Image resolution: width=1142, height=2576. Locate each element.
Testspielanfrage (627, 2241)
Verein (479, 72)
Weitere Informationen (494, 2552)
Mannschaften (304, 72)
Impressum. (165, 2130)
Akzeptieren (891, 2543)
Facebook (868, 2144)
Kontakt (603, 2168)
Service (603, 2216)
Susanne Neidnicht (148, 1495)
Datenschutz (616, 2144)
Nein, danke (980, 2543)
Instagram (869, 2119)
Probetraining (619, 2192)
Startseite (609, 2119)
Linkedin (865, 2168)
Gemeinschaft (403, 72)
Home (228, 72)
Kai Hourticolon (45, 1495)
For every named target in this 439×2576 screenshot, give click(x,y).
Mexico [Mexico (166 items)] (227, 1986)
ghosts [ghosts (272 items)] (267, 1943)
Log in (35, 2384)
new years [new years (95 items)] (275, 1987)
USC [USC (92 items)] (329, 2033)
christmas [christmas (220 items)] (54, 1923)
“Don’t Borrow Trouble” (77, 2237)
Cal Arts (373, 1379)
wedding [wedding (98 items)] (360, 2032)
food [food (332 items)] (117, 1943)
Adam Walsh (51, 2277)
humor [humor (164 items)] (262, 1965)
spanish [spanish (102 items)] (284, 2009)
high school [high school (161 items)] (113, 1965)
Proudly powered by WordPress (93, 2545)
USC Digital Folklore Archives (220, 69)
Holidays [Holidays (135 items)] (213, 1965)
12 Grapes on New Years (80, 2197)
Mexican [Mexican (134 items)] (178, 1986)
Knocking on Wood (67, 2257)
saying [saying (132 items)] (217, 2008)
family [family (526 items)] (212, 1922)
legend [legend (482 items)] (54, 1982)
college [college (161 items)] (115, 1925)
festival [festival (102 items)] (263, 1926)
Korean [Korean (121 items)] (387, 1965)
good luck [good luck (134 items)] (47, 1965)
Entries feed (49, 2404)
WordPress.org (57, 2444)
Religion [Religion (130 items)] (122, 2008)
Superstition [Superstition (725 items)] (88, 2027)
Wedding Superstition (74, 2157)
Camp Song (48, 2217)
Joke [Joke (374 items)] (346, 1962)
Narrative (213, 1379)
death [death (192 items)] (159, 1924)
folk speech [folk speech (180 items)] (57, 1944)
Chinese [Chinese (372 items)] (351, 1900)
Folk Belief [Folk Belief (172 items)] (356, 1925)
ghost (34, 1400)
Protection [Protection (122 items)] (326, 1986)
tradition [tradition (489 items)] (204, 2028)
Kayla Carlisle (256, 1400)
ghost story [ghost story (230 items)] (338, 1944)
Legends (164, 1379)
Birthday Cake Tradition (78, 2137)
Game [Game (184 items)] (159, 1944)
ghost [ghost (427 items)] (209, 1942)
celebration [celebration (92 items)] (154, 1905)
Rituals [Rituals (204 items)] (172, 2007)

- - -

- TASK TO CARRY OUT
Repeat the material word for word, starting at the line that contains "Kontakt (603, 2168)" and continuing through its final line.

- OUTPUT FOR THIS TASK
Kontakt (603, 2168)
Service (603, 2216)
Susanne Neidnicht (148, 1495)
Datenschutz (616, 2144)
Nein, danke (980, 2543)
Instagram (869, 2119)
Probetraining (619, 2192)
Startseite (609, 2119)
Linkedin (865, 2168)
Gemeinschaft (403, 72)
Home (228, 72)
Kai Hourticolon (45, 1495)
For every named target in this 439×2576 screenshot, give click(x,y).
Mexico [Mexico (166 items)] (227, 1986)
ghosts [ghosts (272 items)] (267, 1943)
Log in (35, 2384)
new years [new years (95 items)] (275, 1987)
USC [USC (92 items)] (329, 2033)
christmas [christmas (220 items)] (54, 1923)
“Don’t Borrow Trouble” (77, 2237)
Cal Arts (373, 1379)
wedding [wedding (98 items)] (360, 2032)
food [food (332 items)] (117, 1943)
Adam Walsh (51, 2277)
humor [humor (164 items)] (262, 1965)
spanish [spanish (102 items)] (284, 2009)
high school [high school (161 items)] (113, 1965)
Proudly powered by WordPress (93, 2545)
USC Digital Folklore Archives (220, 69)
Holidays [Holidays (135 items)] (213, 1965)
12 Grapes on New Years (80, 2197)
Mexican [Mexican (134 items)] (178, 1986)
Knocking on Wood (67, 2257)
saying [saying (132 items)] (217, 2008)
family [family (526 items)] (212, 1922)
legend [legend (482 items)] (54, 1982)
college [college (161 items)] (115, 1925)
festival [festival (102 items)] (263, 1926)
Korean [Korean (121 items)] (387, 1965)
good luck [good luck (134 items)] (47, 1965)
Entries feed (49, 2404)
WordPress.org (57, 2444)
Religion [Religion (130 items)] (122, 2008)
Superstition [Superstition (725 items)] (88, 2027)
Wedding Superstition (74, 2157)
Camp Song (48, 2217)
Joke [Joke (374 items)] (346, 1962)
Narrative (213, 1379)
death [death (192 items)] (159, 1924)
folk speech [folk speech (180 items)] (57, 1944)
Chinese [Chinese (372 items)] (351, 1900)
Folk Belief [Folk Belief (172 items)] (356, 1925)
ghost (34, 1400)
Protection [Protection (122 items)] (326, 1986)
tradition [tradition (489 items)] (204, 2028)
Kayla Carlisle (256, 1400)
ghost story [ghost story (230 items)] (338, 1944)
Legends (164, 1379)
Birthday Cake Tradition (78, 2137)
Game [Game (184 items)] (159, 1944)
ghost [ghost (427 items)] (209, 1942)
celebration [celebration (92 items)] (154, 1905)
Rituals [Rituals (204 items)] (172, 2007)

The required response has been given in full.